DOCUMENT SECTION →
start

The program counter is set to the address corresponding to that label.
For example, if start: occurs just before the third instruction
in file.cl-asm, then the program counter starts at 1002.
- Fetch the instruction pointed to by the program counter and
execute it. Unless the instruction specifies otherwise, the program
counter is incremented by one and the process repeats.
- When memory is allocated (e.g., by the alloc instruction),
addresses starting from at least 20,000 are used.
- If more than 1000 call instructions are executed before any
return instructions are executed (i.e., if there are more than
1000 calls on the stack), the simulator terminates and prints a stack
overflow error.
The constant values listed above (1000; 20,000; 2,000,000,000) should not
be counted on by your program, but are listed here to help with debugging.
Addresses near 1000 hold program instructions or compile-time data (i.e.,
the code segment), addresses near 20,000 hold the heap, and addresses near
two billion are on the stack.
Debugging
Debugging assembly language programs is notoriously difficult! While
writing your code generator, you will spend quite a bit of time running
generated Cool Assembly programs through the Cool CPU Simulator to see if
they work. Often they will not. The Cool CPU Simulator has been designed
with a large number of features to aid debugging. Basically none of these
features are present in traditional assemblers, so you actually have a
wealth of debugging support, but it will still be difficult.
- The simulator tracks a notion of time — the first instruction
is executed at time one, the second at time two, etc. More importantly:
- The simulator tracks, for each register and memory value, the
last time it was written to and the instruction that wrote to it. This can
be invaluable for tracking down memory corruption errors (e.g., finding
who is scribbling over memory) or otherwise determining why r1
holds an integer when you were sure it was supposed to hold a string.

end

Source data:
start

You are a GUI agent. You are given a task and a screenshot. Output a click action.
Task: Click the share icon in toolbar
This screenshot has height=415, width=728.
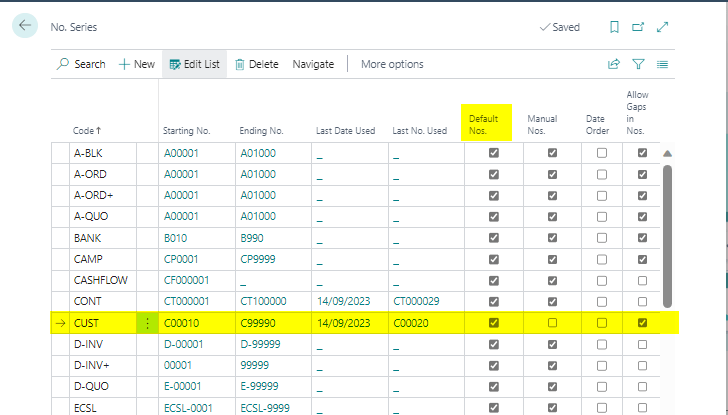(x=614, y=64)
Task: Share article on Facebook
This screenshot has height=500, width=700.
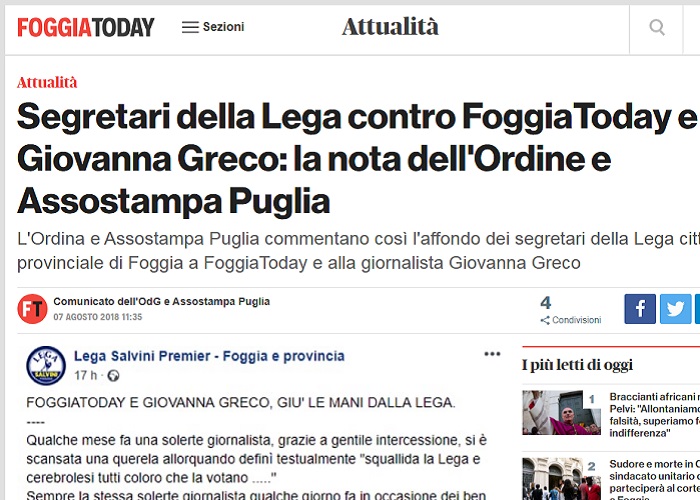Action: click(640, 309)

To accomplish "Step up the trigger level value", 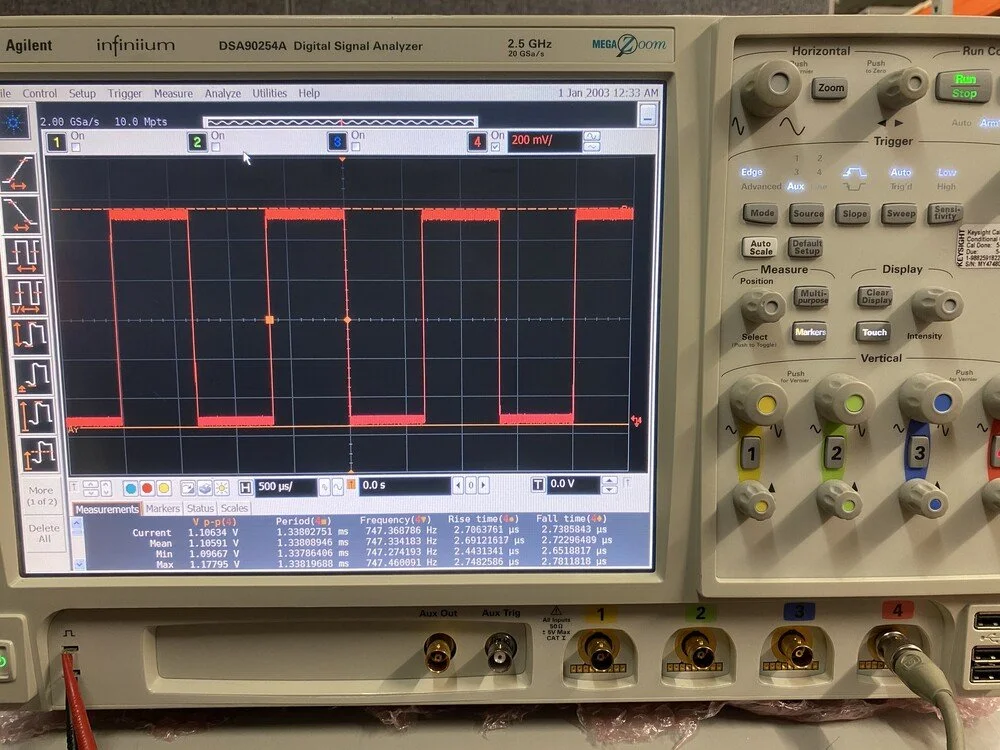I will (608, 480).
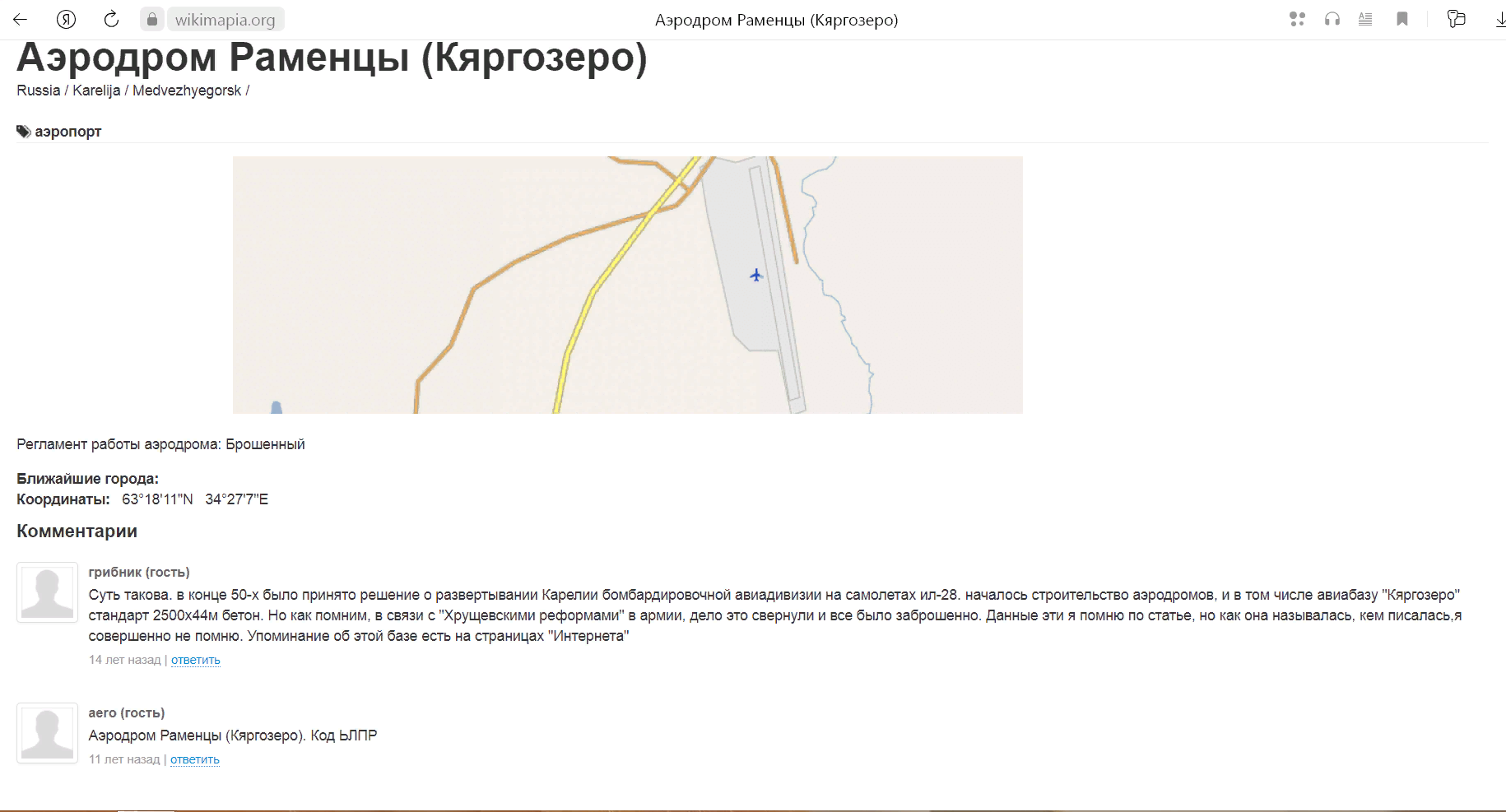Open the four-dots extensions icon
Image resolution: width=1506 pixels, height=812 pixels.
pyautogui.click(x=1297, y=20)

end

TASKS FOR THIS EXERCISE →
1. In one to three sentences, explain why the Cool CPU Simulator passage lists the constant values 1000, 20,000, and 2,000,000,000.
2. Write out the part of the Cool CPU Simulator passage between "Addresses near 1000" and "on the stack.", inclusive.
The listing has no role in this work.

SOLUTIONS TO THE PROBLEMS →
1. They are listed to help with debugging, even though programs should not count on them. Knowing them shows what an address refers to: addresses near 1000 hold program instructions or compile-time data, addresses near 20,000 hold the heap, and addresses near two billion are on the stack.

2.
Addresses near 1000 hold program instructions or compile-time data (i.e.,
the code segment), addresses near 20,000 hold the heap, and addresses near
two billion are on the stack.